Instructions to follow: Among the entries below, count each line holding the word "Open". Write only the number.

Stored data

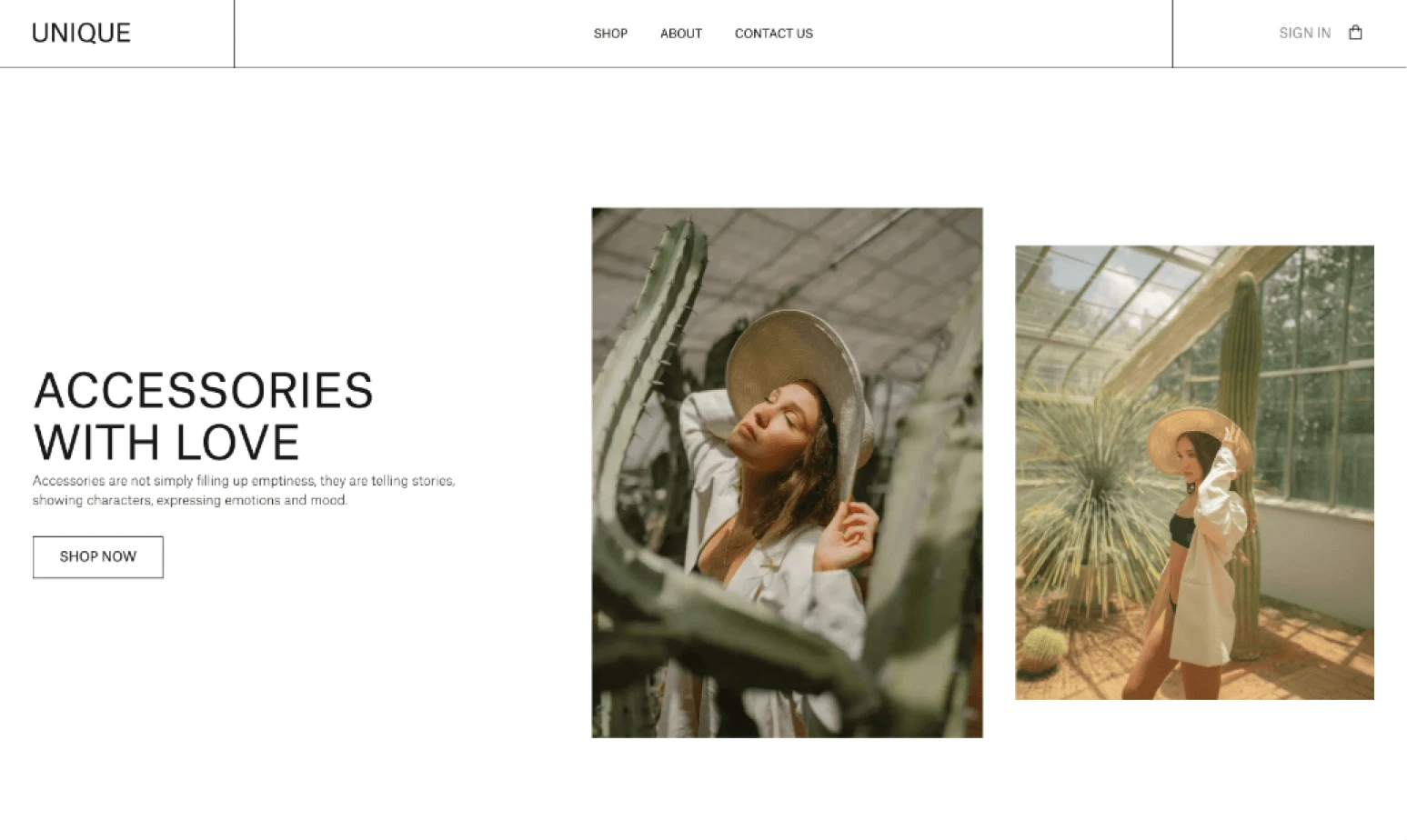Go to the ABOUT page
This screenshot has height=840, width=1407.
coord(681,34)
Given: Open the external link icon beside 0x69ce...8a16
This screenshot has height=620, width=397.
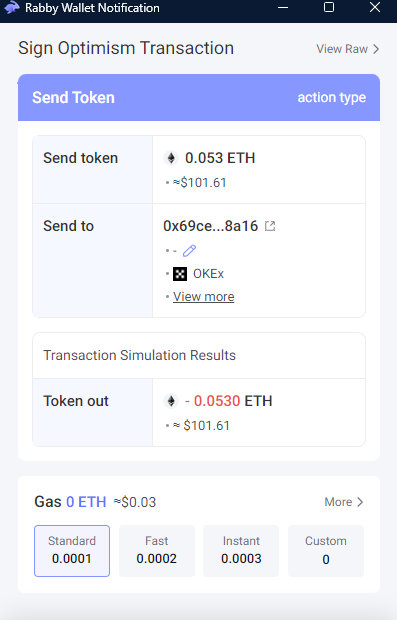Looking at the screenshot, I should pos(270,226).
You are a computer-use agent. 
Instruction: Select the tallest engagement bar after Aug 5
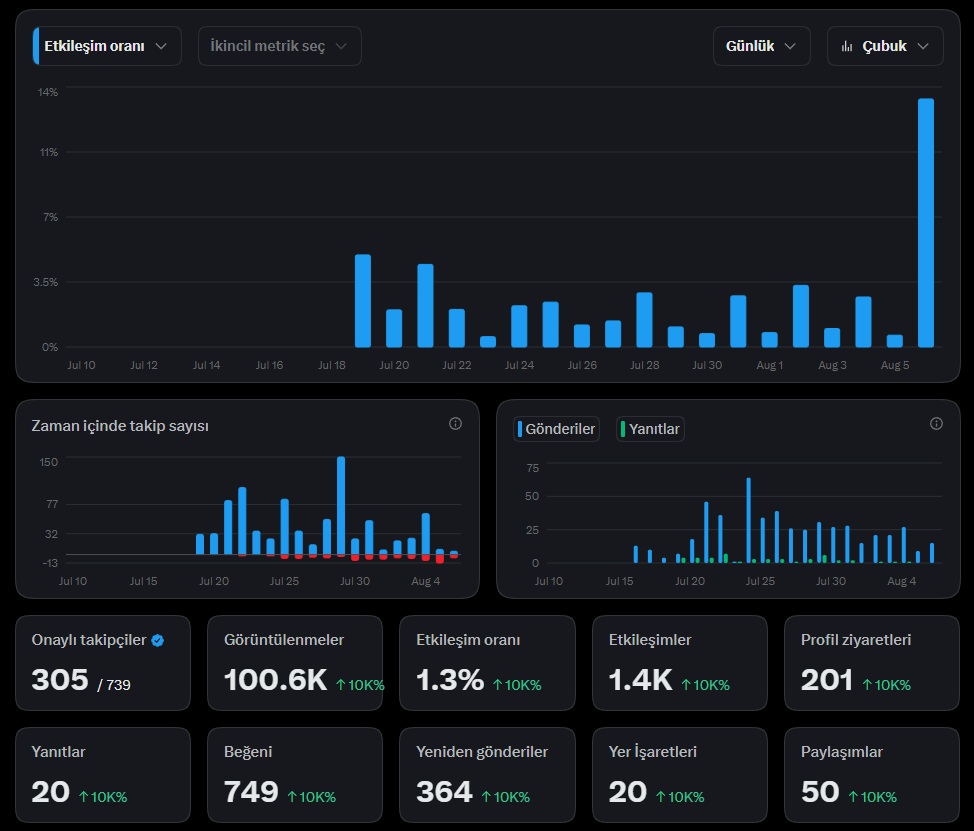[926, 222]

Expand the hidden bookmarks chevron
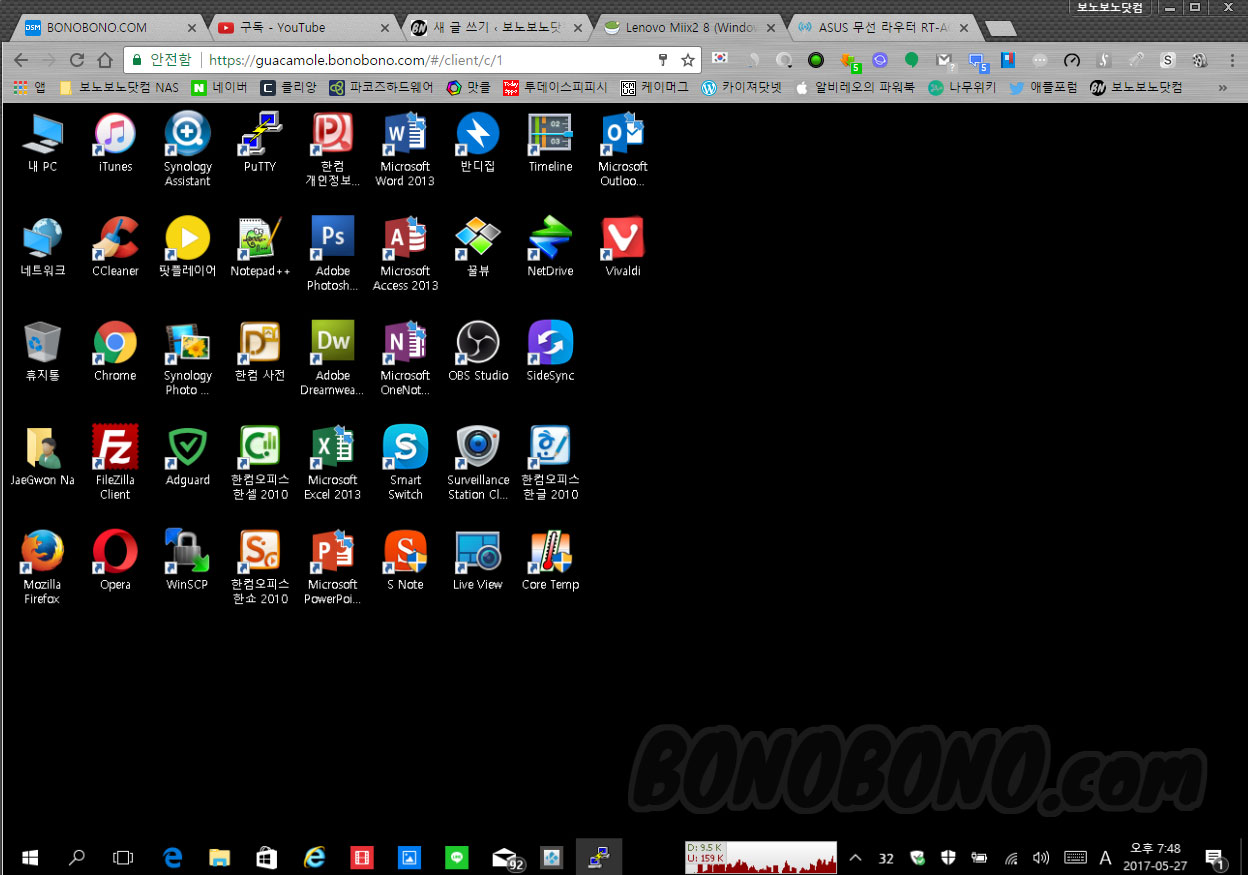[x=1222, y=87]
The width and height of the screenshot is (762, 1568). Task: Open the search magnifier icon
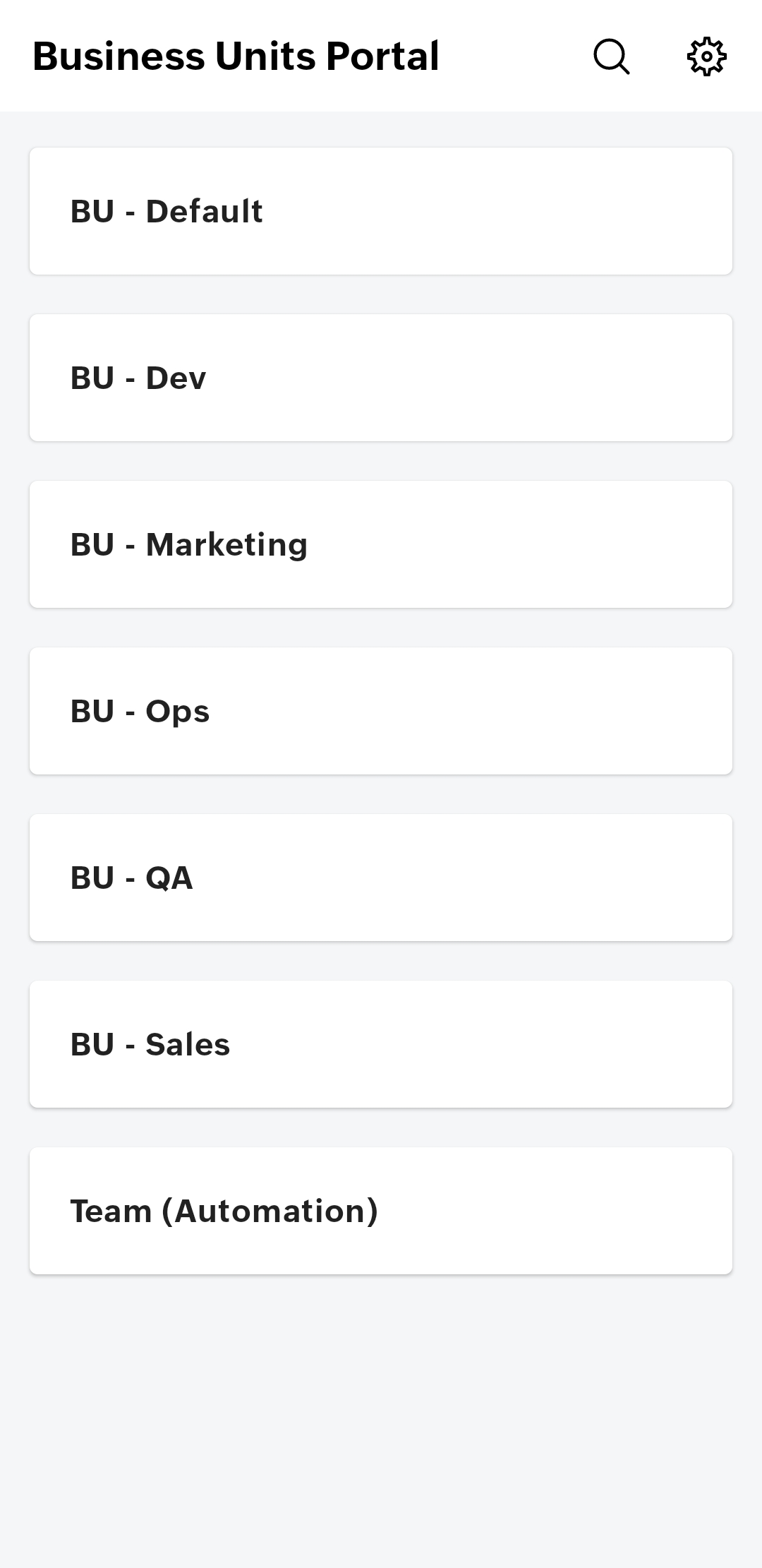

Reply to the exercise: 2